Exercise prompt: Return every line from the one with "Image resolution: width=1389" through the one with "Screen dimensions: 1365x896", inclusive, exactly as it appears below.

Source material:
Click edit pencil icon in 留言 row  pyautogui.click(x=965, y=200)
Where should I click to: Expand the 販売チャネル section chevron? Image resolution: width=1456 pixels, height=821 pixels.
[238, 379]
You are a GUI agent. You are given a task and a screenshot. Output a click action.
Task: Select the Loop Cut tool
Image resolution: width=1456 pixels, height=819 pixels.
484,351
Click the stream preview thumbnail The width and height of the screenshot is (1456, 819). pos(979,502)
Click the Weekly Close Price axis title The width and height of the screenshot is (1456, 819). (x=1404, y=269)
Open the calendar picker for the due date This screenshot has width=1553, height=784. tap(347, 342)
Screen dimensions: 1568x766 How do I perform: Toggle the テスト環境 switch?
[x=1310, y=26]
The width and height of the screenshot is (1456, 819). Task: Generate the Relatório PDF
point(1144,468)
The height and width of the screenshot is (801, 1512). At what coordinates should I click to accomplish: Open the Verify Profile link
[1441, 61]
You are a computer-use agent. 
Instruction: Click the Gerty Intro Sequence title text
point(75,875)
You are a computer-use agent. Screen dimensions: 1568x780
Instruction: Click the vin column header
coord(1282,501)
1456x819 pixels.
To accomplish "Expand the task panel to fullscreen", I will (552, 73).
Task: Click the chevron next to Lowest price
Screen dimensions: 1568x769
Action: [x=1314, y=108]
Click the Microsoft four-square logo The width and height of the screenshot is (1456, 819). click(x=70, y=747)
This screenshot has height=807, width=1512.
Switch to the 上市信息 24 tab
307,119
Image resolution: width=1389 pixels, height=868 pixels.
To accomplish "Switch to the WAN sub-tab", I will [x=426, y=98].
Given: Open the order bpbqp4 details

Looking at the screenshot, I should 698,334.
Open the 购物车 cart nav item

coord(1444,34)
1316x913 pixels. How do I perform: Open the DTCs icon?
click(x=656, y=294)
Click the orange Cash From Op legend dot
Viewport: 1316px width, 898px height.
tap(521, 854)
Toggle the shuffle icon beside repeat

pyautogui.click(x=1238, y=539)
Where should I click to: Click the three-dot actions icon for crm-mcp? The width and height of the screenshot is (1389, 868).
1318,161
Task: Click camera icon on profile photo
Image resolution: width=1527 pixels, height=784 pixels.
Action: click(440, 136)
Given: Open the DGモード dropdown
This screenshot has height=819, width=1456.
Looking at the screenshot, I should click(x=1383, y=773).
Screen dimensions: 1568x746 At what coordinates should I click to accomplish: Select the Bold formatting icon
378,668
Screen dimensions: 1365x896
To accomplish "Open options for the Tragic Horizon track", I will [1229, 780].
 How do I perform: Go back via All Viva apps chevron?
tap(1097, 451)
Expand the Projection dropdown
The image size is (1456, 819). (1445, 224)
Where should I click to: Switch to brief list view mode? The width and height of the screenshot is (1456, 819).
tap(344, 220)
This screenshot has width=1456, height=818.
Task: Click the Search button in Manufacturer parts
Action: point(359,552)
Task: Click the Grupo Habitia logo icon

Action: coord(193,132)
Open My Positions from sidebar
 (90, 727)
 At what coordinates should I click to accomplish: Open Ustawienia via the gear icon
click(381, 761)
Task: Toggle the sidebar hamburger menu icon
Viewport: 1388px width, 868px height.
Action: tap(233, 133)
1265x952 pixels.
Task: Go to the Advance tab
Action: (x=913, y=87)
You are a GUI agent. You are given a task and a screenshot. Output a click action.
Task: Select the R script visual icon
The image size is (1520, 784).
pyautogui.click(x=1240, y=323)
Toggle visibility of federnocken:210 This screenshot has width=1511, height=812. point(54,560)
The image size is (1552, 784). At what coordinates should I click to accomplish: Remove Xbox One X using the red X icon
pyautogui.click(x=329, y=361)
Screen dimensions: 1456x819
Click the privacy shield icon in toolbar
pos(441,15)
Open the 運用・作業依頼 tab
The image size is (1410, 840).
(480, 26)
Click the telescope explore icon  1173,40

Final answer:
Image resolution: width=1389 pixels, height=868 pixels.
To accomplish "Switch to the WAN sub-tab", I will [x=426, y=98].
Given: Open the order bpbqp4 details

Looking at the screenshot, I should 698,334.
Open the 购物车 cart nav item

coord(1444,34)
1316x913 pixels. How do I perform: Open the DTCs icon?
click(x=656, y=294)
Click the orange Cash From Op legend dot
Viewport: 1316px width, 898px height.
tap(521, 854)
Toggle the shuffle icon beside repeat

pyautogui.click(x=1238, y=539)
Where should I click to: Click the three-dot actions icon for crm-mcp? The width and height of the screenshot is (1389, 868).
1318,161
Task: Click camera icon on profile photo
Image resolution: width=1527 pixels, height=784 pixels.
Action: click(440, 136)
Given: Open the DGモード dropdown
This screenshot has height=819, width=1456.
Looking at the screenshot, I should click(x=1383, y=773).
Screen dimensions: 1568x746 At what coordinates should I click to accomplish: Select the Bold formatting icon
378,668
Screen dimensions: 1365x896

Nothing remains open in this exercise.